PASSAGE:
About Me

My photo
Halloo! When I found out I could go to med school with a Humanities degree with an Ethnomusicology emphasis, I almost peed myself. Here's to me holding it in.

Wednesday, June 20, 2012

Soong Dhang Laymo


In Tibet, speaking the words "Dalai Lama" is a severely punishable offense. Patrick French's work, Tibet, Tibet gives life to true popular accounts of families' sacred possessions and utterances, pictures of His Holiness and prayers for his safety and long life, being kept and spoken in utmost secrecy from fear of government harassment. This being the case, a culture of code words has grown up in the Tibetan homeland, and poems and songs with seemingly innocuous texts brim with covert nationalistic pride and secret devotion to their religion and its arbiter, His Holiness.

Soong Dhang Laymo is one of these songs. From what I've come to learn, it was actually written some time before the occupation of Tibet, and has taken on a new life and meaning in the last 60 years, with a special resurgence occurring in the last year or so. The song is about the "Yishi Norbu," the precious jewel of the Norbulingka. The meaning is something along the lines of, "if His Holiness isn't the precious jewel, then who or what is? It's not the grand buildings, the artwork, gardens, and statues, that make Tibet's sacred city sacred. It is the Lama that graces them, and for whom they were all made." For the Tibetans in exile, it serves both as a song of longing for their ancestral home and freedom as well as a song of comfort for the great blessing they have in the current Dalai Lama, who lives among them in exile. In the person of the Dalai Lama, there is a spiritual and cultural center powerfully active even in the absence of an accessible physical center.

And, in a few weeks (if all goes well), I get to play the traditional version of this song, for vocal and dranyen, at the Dalai Lama's Palace in Bylakuppe for his birthday. The next day I will be playing it for the SOS TCV school, where I have been trading drum lessons for dranyen lessons for the last week and a half.

This has been quite the experience. There are two talented and passionate music teachers at the TCV (Tibetan Children's Village) school. One is about my age, maybe a few years older, and the other is in his late thirties/early forties. They are both graduates of TIPA, the Tibetan Institute of Performing Arts, and as such are schooled in all aspects of Tibetan musical culture - dance, instruments, and singing. My friend and host, Namgyal, introduced me to them through one of the cooks, and it's been a blast ever since. Sitting in this little stone room hour after hour for days on end, learning all about Tibetan music and teaching Western drum set, is a dream come true. Sometimes I run down a mental list of what is happening right now: I'm living in the jungle in South India, in a village of Tibetans, playing protest and devotional music on an ancient instrument, getting ready to perform for the birthday of a living god, and I'm with my sweetheart the whole time. This little blue and green ball we live on is quite the place.

When I get some pictures of the Palace and the TCV, I'll upload them to this post. In the meantime, listen to this cat:
http://grooveshark.com/#!/artist/Kailash+Kher/17712

Namgyal hipped me to this dude. He's kind of a gypsy Sufi renegade. Dig.

COLLECTED MATERIAL:
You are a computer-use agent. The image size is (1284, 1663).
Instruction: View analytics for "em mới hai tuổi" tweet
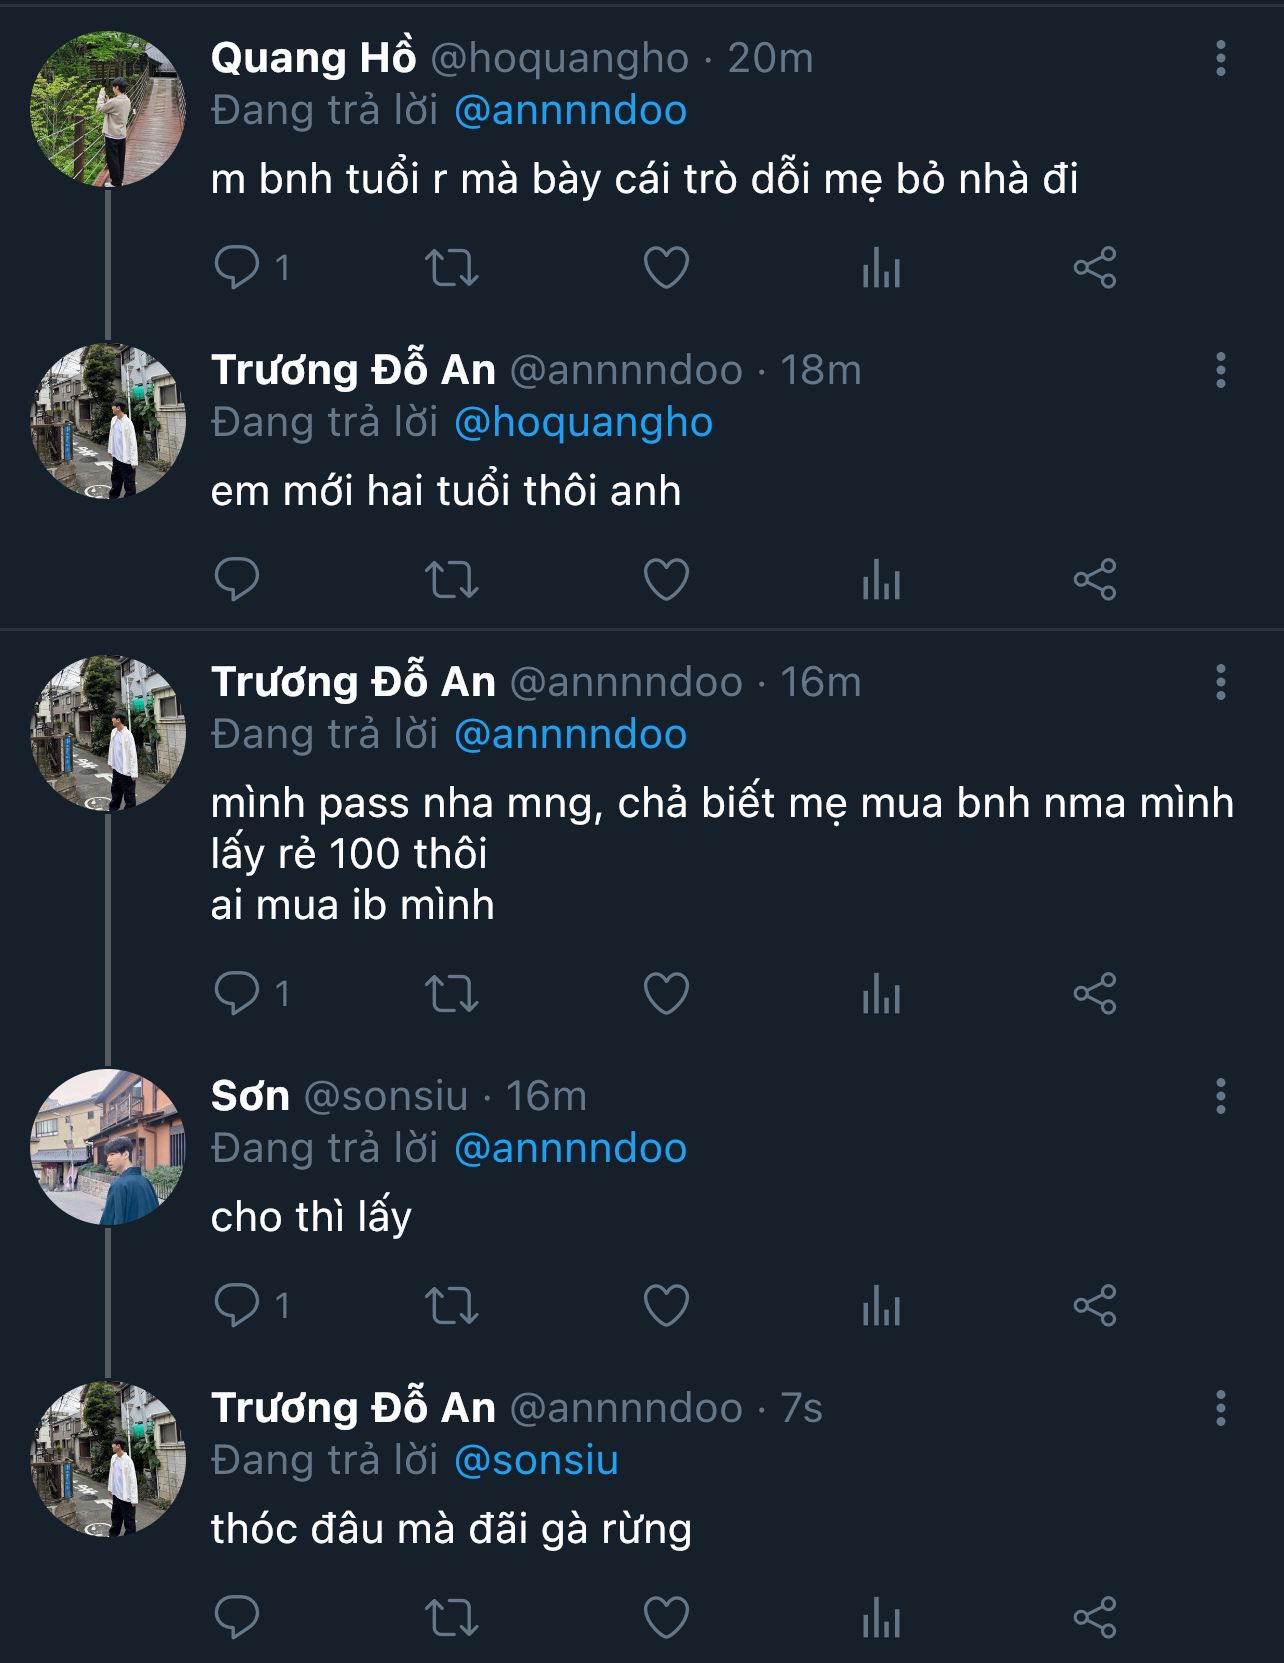click(x=881, y=580)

COMPLETE THE FOLLOWING:
- 1) From the blog post about the song Soong Dhang Laymo, write out the passage between "And, in a few" and "and a half.", inclusive.
- 2) Answer these questions from the blog post about Soong Dhang Laymo:
(a) At what place does the author expect to play the song for the Dalai Lama's birthday?
(b) What does TIPA stand for?
(c) What does the author teach at the TCV school in exchange for dranyen lessons?
- 3) Write what comes next in the blog post about Soong Dhang Laymo, picking up after its final sentence.

ANSWERS TO THE PROBLEMS:
- 1)
And, in a few weeks (if all goes well), I get to play the traditional version of this song, for vocal and dranyen, at the Dalai Lama's Palace in Bylakuppe for his birthday. The next day I will be playing it for the SOS TCV school, where I have been trading drum lessons for dranyen lessons for the last week and a half.

- 2)
(a) The Dalai Lama's Palace in Bylakuppe
(b) The Tibetan Institute of Performing Arts
(c) Western drum set (drum lessons)

- 3)
And check out this photographer's portfolio of the TCV:
http://www.nityaraophotography.com/2012/06/bylakuppe-part-one/

Tuesday, June 5, 2012

Ears Wide Open


Dig on India, man. On the same street you've got a Hindu temple, a buzzing bus station, mango hawkers, cell phone dealers, sari stitchers, Levi wearers thumbing through branded T-shirts, a thousand flies and all their cousins, the constant trickle of the open sewers, beggars clinking coins and rustling paper, the clack of coconut shells piling higher, and ringtones telling you you could be my chamak challo or J. Bieb's baby baby baby oh. Monks in maroon and saffron huddle laughing around laptops and Cokes while matrons in chupas mutter chants and thumb through  worn sets of prayer beads, watching the ladies in burkas barter for fruit. Walk a little further and glance over the side of the bridge, and the rhythmic thwack of mothers beating their clothes against boulders in the brown water meets the lowing of cattle that just walked in front of a hip rickshaw driver blaring the newest from Bollywood. Only the dogs are silent, quietly watching for a dropped biscuit from a toddler or a scrap from the butcher.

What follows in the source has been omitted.